■ **WHAT YOU SHOULD DO**
Pull every line holding the word "verified" from the data below and copy it.

(WORKING DATA Opens)

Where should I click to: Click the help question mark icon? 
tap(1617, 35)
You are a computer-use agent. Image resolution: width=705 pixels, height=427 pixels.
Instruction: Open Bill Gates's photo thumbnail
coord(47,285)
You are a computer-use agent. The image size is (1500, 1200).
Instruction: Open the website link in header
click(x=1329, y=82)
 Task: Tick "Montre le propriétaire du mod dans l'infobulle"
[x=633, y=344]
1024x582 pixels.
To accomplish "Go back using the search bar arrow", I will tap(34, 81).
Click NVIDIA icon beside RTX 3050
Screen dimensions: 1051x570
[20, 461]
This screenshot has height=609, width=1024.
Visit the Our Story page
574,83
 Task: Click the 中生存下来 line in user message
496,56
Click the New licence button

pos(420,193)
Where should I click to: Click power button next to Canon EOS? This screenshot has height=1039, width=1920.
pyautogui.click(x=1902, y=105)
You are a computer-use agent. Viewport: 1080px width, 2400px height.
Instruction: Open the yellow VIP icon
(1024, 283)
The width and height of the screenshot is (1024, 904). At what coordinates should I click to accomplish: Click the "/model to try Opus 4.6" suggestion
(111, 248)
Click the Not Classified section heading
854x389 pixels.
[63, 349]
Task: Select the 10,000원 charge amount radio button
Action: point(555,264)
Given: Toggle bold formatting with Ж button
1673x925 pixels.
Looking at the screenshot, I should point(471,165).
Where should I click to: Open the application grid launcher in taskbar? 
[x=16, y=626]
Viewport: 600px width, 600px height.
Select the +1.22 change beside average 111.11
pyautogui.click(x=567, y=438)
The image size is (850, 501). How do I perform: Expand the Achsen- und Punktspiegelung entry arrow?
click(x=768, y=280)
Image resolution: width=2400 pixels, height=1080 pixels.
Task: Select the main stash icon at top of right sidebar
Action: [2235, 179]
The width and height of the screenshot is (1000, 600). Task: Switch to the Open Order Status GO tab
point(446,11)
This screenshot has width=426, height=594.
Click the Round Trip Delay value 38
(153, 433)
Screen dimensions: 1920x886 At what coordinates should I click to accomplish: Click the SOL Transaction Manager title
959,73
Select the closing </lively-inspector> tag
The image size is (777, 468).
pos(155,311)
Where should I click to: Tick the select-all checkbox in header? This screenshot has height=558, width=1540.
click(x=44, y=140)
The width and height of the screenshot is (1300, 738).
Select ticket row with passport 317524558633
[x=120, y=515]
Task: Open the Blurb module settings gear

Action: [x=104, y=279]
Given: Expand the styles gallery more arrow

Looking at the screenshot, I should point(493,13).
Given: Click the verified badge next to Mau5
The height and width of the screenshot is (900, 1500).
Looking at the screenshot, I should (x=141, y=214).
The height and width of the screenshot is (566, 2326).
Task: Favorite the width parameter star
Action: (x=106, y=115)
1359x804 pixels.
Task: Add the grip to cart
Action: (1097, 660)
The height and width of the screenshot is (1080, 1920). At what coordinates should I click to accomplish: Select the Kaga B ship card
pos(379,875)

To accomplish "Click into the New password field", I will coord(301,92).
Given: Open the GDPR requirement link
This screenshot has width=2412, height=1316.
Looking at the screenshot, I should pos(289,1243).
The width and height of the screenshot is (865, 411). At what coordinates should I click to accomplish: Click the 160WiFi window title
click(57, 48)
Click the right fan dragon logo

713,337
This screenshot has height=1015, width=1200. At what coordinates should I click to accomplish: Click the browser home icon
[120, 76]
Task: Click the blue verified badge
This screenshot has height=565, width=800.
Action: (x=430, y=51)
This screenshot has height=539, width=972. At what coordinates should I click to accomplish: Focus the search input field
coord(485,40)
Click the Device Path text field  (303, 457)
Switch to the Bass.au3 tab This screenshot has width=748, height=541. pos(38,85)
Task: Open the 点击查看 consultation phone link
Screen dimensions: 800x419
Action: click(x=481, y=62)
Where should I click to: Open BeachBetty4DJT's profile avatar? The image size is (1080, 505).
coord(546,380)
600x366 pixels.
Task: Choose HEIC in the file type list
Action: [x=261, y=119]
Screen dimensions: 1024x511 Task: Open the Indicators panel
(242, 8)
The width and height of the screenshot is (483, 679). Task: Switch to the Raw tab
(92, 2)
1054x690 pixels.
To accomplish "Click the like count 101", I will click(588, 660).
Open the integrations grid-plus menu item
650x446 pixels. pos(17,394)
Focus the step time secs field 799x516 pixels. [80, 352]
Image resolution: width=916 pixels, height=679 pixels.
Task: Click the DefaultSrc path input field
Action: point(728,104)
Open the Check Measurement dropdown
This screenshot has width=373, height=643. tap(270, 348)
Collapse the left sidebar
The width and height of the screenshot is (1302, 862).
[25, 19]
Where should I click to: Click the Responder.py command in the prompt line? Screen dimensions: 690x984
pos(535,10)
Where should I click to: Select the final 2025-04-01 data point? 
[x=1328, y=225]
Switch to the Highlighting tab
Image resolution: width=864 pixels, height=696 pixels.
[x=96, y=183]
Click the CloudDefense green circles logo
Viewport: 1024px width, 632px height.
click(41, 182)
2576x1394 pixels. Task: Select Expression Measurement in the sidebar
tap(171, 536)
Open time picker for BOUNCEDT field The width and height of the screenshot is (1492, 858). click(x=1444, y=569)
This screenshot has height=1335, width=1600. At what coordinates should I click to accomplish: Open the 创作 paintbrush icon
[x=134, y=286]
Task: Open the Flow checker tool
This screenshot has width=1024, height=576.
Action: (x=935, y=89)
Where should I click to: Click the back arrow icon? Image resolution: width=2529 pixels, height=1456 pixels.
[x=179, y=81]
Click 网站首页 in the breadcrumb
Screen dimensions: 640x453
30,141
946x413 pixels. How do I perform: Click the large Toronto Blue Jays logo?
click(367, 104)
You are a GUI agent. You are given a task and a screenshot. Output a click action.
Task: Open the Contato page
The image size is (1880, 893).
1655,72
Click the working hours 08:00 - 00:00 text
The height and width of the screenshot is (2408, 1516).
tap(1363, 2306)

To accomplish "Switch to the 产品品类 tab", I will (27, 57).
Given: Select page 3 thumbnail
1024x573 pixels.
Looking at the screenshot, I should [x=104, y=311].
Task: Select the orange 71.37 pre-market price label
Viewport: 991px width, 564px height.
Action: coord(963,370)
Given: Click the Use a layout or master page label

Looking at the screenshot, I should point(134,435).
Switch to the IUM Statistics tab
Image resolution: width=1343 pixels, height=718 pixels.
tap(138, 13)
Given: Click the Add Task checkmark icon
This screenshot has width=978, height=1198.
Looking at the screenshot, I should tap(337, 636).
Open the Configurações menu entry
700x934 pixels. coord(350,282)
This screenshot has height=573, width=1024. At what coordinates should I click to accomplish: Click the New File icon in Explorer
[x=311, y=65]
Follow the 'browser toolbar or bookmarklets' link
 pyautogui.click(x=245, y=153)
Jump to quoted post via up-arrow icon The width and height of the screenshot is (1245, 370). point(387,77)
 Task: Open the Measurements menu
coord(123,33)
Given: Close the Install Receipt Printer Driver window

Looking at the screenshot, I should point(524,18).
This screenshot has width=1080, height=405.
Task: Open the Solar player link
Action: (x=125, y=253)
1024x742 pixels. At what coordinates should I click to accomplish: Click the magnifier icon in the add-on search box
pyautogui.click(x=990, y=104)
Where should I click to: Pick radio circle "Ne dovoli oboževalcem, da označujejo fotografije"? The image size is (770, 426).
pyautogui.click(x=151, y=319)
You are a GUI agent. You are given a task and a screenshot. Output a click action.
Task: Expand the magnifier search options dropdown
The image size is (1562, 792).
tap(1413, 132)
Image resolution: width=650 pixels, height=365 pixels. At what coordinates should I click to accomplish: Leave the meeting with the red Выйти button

(WORKING DATA Closes)

■ **REPLY**
Given: Click the verified badge next to Mau5
Task: Click the blue verified badge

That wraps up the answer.